Akhirnya aku langsung menghubungi pak Narzan, sepupunya itu.
Alarmku sudah berbunyi ketika pak Narzan mengatakan jika aku beminat sungguh-sungguh aku harus mentransfer uang dalam waktu setengah jam namun jawabannya yang meyakinkan bahwa barang yang aku inginkan yaitu McBook Pro dan iPad2 banyak yang menginginkan dan dia tidak bisa menjamin apakah masih ada jika aku tidak segera mentransfer karena akan diberikan kepada peminat lain, membuatku tidak memiliki kesempatan untuk berpikir panjang.
Aku sempat meminta pertimbangan kepada suamiku dan dia tidak setuju aku membeli gadget yang harganya menurut dia sangat mencurigakan namun aku bersikeras bahwa ini saudara sepupunya pak Thamrin Dahlan jadi tidak mungkin dia melakukan penipuan karena pak Thamrin sendiri yang memberikan nomer hp-nya.
Maka setelah menutup telefon suamiku, dalam hitungan detik uangku Rp.5.500.000,- pun berpindah dari rekeningku ke rekening yang diberikan oleh pak Narzan. Menurutnya itu no rekening anaknya karena namanya berbeda tanpa aku tanya.
Aku dan pak Narzan masih berhubungan melalui sms ketika dia menanyakan no kartu kreditku. Ketika aku tanya untuk apa? Dia menjelaskan bahwa untuk mengeluarkan barang dari gudang di Bea Cukai harus ada surat resmi untuk mengeluarkan barang dan diperlukan data beserta kartu kreditku. Aku pun memberinya no kartu kreditku beserta nama di kartu. Aku sempat bertanya dengan pak Thamrin melalui inbox mengapa nomer kartu kreditku ditanyakan dan pak Thamrin menjawab memang demikian. Tidak berapa lama 3 digit nomer di belakang kartu kreditku pun ditanyakan oleh pak Narzan beserta tgl kadaluarsanya. Aku kaget dan bertanya lagi untuk apa. Dengan kalem dia berkata aku akan dikenakan biaya sebesar US $ 5 untuk surat izin tersebut sehingga data CCV (3 digit nomer di belakang kartu) dan tgl kadaluarsa diperlukan.
Aku menghubungi suamiku dan dia memintaku untuk tidak memberikan dua keterangan yang diminta namun lagi-lagi aku membandel karena menurutku alasan pak Narzan cukup masuk akal. Apalagi dia membalas smsku bahwa dia adalah bendahara di Bea Cukai dan banyak sekali data kartu kredit yang dimiliki dari transaksi sebelumku namun tidak ada satu pun keluhan dari semua yang sudah memberikan bahwa kartu mereka dipakai belanja oleh Bea Cukai.
Akhirnya aku memberi semua data yang yang diminta dan sempat bertanya kapan barang akan diterima, dia menanyakan alamatku.
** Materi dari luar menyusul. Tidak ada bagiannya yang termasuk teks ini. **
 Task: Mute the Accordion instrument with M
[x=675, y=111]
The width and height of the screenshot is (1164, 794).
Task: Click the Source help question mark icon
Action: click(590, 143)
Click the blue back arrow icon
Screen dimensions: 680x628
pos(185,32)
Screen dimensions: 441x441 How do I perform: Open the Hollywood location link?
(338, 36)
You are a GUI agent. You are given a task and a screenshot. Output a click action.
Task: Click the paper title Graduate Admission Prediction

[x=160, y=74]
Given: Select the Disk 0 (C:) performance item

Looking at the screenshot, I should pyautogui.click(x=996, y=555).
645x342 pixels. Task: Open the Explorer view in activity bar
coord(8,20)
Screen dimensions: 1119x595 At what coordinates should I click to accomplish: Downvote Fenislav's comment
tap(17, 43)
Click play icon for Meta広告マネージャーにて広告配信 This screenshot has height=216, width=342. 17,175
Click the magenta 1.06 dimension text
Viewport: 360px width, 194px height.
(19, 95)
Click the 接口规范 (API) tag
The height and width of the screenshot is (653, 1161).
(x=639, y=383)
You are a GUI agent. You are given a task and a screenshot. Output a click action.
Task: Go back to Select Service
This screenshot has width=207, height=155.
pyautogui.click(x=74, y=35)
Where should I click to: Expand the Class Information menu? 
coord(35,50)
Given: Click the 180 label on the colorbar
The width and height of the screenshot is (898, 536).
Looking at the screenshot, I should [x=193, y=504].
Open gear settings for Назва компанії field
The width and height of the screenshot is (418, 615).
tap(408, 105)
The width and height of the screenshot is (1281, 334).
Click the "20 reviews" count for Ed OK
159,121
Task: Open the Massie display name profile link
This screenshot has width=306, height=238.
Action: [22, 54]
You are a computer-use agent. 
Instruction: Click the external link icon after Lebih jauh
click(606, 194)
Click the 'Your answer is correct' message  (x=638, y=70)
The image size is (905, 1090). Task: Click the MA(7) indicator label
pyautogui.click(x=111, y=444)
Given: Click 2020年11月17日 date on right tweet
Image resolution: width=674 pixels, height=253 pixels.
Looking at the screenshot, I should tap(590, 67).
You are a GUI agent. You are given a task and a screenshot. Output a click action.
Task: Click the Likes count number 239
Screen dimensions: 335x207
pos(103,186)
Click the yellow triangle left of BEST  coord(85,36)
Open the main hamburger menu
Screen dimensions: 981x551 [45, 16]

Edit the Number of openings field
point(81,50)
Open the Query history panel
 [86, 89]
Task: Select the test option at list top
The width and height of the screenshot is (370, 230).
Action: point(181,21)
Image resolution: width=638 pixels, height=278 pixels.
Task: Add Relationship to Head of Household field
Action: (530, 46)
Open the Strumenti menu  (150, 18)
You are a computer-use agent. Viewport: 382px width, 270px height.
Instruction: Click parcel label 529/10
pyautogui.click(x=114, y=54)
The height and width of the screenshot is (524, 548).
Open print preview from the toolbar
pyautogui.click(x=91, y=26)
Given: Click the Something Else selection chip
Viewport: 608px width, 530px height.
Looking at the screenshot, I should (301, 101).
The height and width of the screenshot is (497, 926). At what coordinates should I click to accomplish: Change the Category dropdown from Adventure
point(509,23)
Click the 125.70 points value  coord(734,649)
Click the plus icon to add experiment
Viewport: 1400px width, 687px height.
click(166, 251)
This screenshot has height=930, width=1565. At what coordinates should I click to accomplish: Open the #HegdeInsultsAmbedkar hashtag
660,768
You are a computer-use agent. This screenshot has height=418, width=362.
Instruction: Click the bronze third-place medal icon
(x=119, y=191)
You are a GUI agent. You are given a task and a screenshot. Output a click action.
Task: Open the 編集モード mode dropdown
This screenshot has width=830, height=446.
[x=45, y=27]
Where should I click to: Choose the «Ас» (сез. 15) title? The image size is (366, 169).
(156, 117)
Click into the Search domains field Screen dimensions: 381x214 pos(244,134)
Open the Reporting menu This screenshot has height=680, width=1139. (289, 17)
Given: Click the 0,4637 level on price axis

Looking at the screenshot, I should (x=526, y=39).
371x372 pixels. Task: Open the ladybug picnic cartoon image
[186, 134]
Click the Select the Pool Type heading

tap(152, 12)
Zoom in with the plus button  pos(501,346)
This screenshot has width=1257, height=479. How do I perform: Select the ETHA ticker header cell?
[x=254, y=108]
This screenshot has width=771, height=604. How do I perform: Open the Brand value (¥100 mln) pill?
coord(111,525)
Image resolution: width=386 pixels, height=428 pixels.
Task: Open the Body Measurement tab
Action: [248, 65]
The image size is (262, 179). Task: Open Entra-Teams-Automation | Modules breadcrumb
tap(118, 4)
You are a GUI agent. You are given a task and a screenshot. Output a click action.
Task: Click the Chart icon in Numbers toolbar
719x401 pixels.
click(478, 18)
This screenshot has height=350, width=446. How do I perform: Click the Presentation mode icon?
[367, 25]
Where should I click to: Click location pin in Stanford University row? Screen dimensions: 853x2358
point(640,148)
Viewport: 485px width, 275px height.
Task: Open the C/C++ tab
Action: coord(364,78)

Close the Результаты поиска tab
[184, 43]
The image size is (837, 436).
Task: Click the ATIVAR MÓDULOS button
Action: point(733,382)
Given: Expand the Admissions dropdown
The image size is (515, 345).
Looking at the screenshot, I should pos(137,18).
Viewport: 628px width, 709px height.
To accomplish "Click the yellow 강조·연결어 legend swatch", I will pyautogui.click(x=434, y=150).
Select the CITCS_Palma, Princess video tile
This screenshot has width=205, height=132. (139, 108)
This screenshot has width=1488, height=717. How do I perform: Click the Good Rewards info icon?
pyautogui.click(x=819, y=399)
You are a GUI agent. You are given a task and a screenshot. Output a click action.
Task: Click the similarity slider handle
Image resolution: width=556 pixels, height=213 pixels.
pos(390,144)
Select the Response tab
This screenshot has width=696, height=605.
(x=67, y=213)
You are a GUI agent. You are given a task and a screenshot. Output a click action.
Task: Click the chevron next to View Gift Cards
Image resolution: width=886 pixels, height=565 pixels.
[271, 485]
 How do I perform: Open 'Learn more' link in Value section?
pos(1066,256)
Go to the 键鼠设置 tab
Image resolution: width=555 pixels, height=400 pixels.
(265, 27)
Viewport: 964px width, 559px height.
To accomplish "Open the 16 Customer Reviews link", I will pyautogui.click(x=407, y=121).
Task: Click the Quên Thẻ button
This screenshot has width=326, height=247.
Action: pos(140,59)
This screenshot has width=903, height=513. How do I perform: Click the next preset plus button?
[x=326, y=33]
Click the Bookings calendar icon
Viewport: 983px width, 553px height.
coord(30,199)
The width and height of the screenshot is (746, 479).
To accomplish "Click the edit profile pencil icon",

Ketika kujawab, dengan mantap dia mengatakan pengiriman hanya sehari saja karena masih di wilayah Jakarta.
Aku tidak sedikit pun berparasangka jelek setelahnya hingga aku mendapat informasi dari kang Dudung tentang tulisan pak Dian Kelana tadi.
Ini berarti pak Thamrin Dahlan yang aku ajak bicara melalui pesan di inbox facebook bukan pak Thamrin Dahlan yang sebenarnya. Demikian juga pak Narzan yang no hpnya tidak aktif lagi ketika aku mencoba menghubunginya setelah mendapat infomasi tentang pembajakan akun Facebook, dia bukan sepupu pak Thamrin.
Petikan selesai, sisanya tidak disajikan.